Exercise details ->
Reproduce the entries from the start through the line containing "click(x=733, y=885)", swapping "wishlist" for "cart" and changing nothing else.

Part of a data file ->
— Start —
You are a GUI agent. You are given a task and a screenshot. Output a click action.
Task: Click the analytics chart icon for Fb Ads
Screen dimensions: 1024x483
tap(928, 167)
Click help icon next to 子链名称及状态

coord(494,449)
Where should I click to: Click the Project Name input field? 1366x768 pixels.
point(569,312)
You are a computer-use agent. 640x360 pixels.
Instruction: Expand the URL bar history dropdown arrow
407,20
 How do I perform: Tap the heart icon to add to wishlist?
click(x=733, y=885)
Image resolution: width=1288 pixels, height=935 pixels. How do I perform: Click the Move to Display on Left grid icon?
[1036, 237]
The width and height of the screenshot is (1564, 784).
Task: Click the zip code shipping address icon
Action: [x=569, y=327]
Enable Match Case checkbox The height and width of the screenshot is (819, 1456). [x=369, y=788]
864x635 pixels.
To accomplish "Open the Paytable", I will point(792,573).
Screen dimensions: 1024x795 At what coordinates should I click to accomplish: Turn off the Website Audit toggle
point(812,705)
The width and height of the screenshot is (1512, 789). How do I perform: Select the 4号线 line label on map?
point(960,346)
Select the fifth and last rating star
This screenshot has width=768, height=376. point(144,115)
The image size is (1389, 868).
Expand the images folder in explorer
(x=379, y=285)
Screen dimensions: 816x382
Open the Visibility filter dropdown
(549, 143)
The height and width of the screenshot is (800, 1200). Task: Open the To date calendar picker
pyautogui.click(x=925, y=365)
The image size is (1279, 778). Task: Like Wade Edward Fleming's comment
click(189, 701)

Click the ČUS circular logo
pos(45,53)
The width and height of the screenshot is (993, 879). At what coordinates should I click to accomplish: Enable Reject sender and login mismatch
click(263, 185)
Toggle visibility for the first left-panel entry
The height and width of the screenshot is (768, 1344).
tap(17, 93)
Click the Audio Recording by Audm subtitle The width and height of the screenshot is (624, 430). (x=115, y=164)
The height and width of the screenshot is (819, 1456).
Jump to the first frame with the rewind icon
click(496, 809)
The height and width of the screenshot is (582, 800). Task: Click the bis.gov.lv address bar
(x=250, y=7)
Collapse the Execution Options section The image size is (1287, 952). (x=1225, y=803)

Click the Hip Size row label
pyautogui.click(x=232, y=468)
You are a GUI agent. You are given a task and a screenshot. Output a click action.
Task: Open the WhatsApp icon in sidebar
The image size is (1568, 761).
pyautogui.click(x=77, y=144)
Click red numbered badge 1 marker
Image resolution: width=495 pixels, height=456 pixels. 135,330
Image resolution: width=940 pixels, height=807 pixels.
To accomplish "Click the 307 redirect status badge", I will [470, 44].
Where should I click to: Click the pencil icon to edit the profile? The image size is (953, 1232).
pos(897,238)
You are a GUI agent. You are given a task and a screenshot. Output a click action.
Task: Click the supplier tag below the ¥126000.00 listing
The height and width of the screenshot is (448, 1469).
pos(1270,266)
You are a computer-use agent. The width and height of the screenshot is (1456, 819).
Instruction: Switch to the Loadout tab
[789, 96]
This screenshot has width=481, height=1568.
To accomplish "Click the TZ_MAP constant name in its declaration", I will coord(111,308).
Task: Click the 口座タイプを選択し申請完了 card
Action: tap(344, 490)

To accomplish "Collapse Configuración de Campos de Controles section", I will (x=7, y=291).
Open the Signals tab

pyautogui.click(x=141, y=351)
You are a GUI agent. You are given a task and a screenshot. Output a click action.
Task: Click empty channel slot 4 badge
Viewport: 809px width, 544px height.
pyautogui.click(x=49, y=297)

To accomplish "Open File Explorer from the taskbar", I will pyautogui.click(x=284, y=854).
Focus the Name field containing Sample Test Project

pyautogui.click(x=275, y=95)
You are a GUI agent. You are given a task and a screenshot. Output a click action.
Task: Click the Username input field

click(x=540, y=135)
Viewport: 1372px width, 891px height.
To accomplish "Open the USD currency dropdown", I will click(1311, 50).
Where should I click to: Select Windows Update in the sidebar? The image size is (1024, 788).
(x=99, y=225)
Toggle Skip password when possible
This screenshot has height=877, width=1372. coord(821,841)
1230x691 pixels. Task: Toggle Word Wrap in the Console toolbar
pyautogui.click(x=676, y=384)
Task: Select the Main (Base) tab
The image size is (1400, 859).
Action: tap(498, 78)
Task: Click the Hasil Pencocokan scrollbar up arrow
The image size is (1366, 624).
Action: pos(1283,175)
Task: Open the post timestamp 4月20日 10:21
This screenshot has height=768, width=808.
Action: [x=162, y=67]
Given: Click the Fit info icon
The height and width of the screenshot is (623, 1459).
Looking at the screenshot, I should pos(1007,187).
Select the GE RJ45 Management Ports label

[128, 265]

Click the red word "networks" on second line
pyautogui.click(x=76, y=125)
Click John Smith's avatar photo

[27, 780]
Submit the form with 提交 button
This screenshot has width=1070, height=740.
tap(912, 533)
— End —
Correct response ->
You are a GUI agent. You are given a task and a screenshot. Output a click action.
Task: Click the analytics chart icon for Fb Ads
Screen dimensions: 1024x483
tap(928, 167)
Click help icon next to 子链名称及状态

coord(494,449)
Where should I click to: Click the Project Name input field? 1366x768 pixels.
point(569,312)
You are a computer-use agent. 640x360 pixels.
Instruction: Expand the URL bar history dropdown arrow
407,20
 How do I perform: Tap the heart icon to add to cart?
click(x=733, y=885)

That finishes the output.